Given text =
* START *

Newbies Should Have Access To Training Wheels

My post yesterday, nominally about motivation for illicit RMT, drew a fair amount of debate over my assertion that dual spec enables a more solo/group-friendly hybrid playstyle.

One of the comments came from Shintar, a blogger who has all four of WoW's healing classes at 80 and a post about how only the hardcore need dual specs on his blog about being a healer. I would imagine that he's got the basic skillset reasonably well down. But what about those of us who actually need to LEARN to play?

A huge part of the value of the low level group game is the opportunity for players to learn group roles (i.e. aggro control for DPS, tanking and healing for everyone else) in easier content, so that we don't arrive in Northrend clueless. Does it really make sense to turn around and tell newbies to try and learn with irrelevant solo talent builds? When did Gevlon of all people become an advocate for players not doing everything in their control to ensure the success of the group?

* END *

Dataset content =
* START *

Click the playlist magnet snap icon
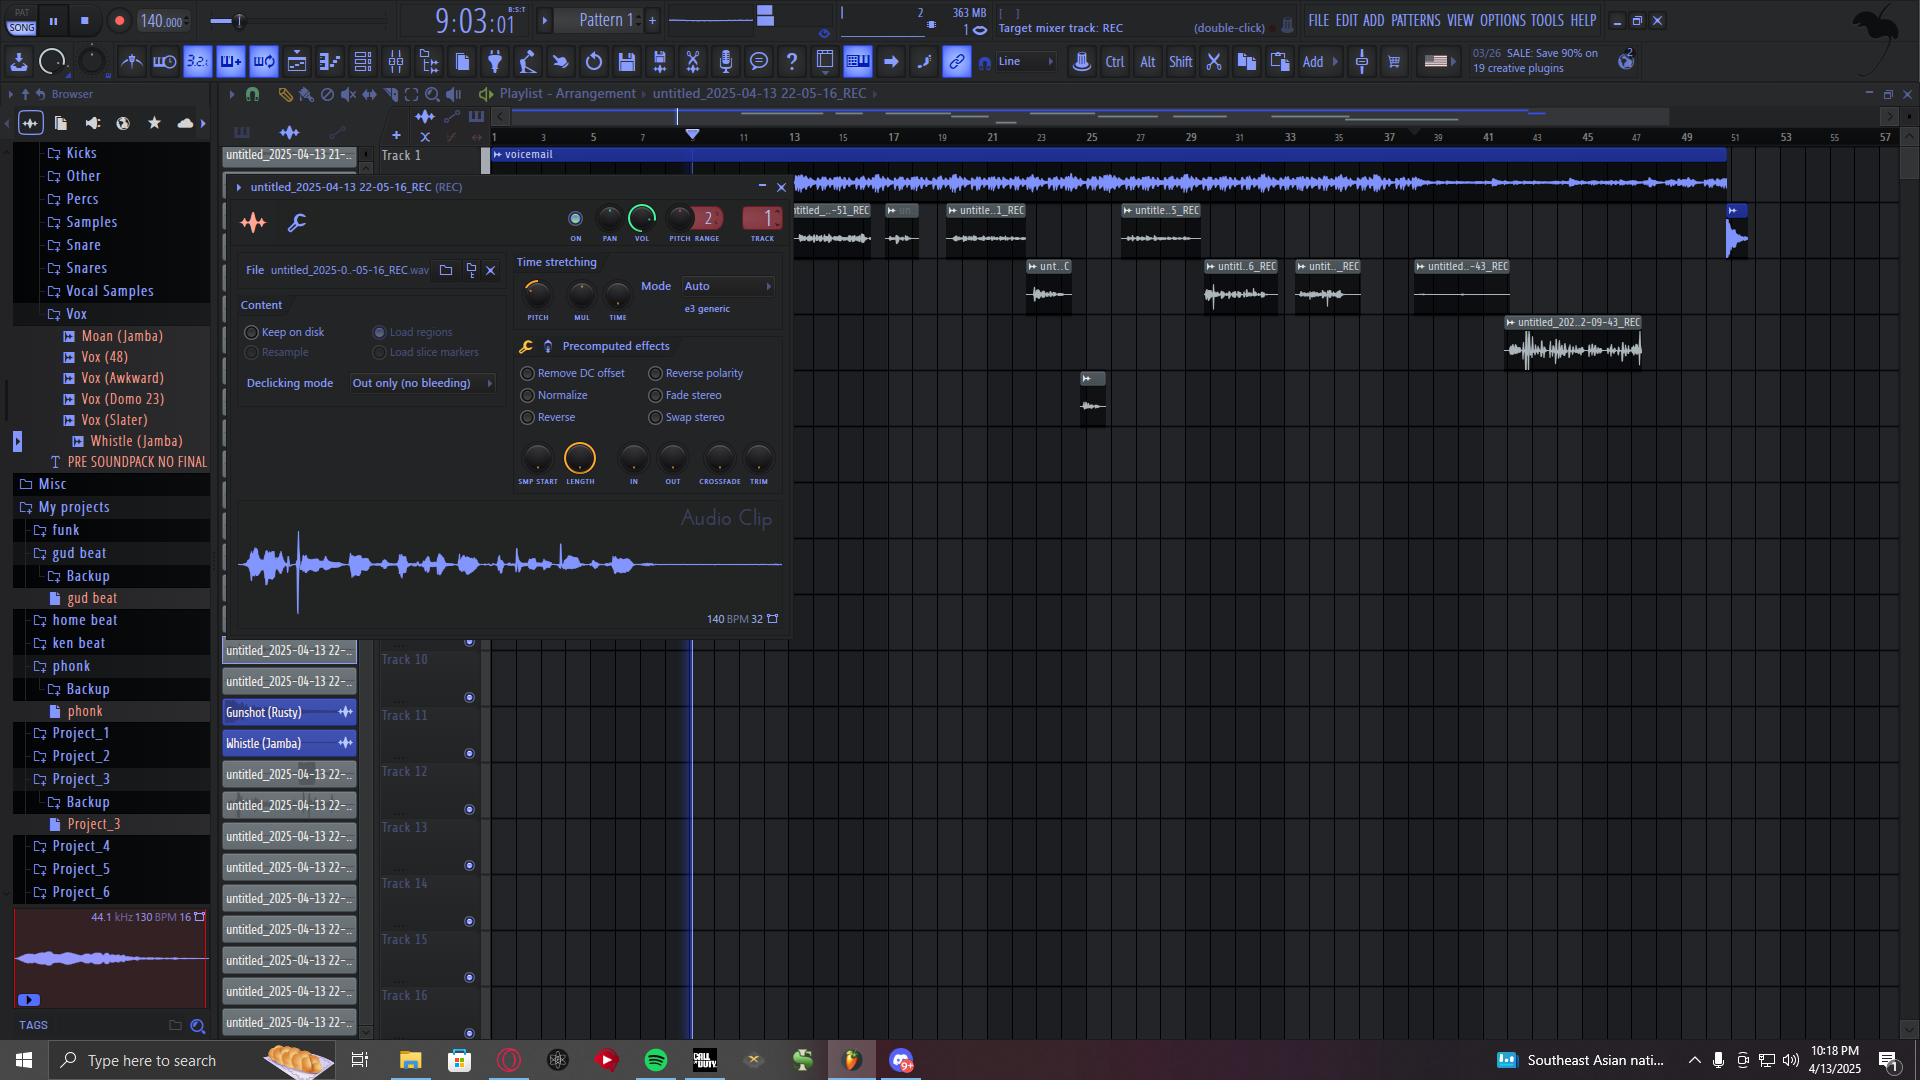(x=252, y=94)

* END *
* START *

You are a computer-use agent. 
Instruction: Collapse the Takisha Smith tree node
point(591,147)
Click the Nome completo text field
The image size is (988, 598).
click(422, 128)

* END *
* START *

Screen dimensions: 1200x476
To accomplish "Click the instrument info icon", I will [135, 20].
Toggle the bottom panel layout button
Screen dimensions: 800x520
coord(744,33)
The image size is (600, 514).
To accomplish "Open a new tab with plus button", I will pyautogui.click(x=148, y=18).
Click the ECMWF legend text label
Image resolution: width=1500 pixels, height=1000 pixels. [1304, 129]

* END *

Can you reproduce the post about training wheels for newbies from "My post yesterday, nominally" to "solo/group-friendly hybrid playstyle.", substituting "dual specialization" for "dual spec"?

My post yesterday, nominally about motivation for illicit RMT, drew a fair amount of debate over my assertion that dual specialization enables a more solo/group-friendly hybrid playstyle.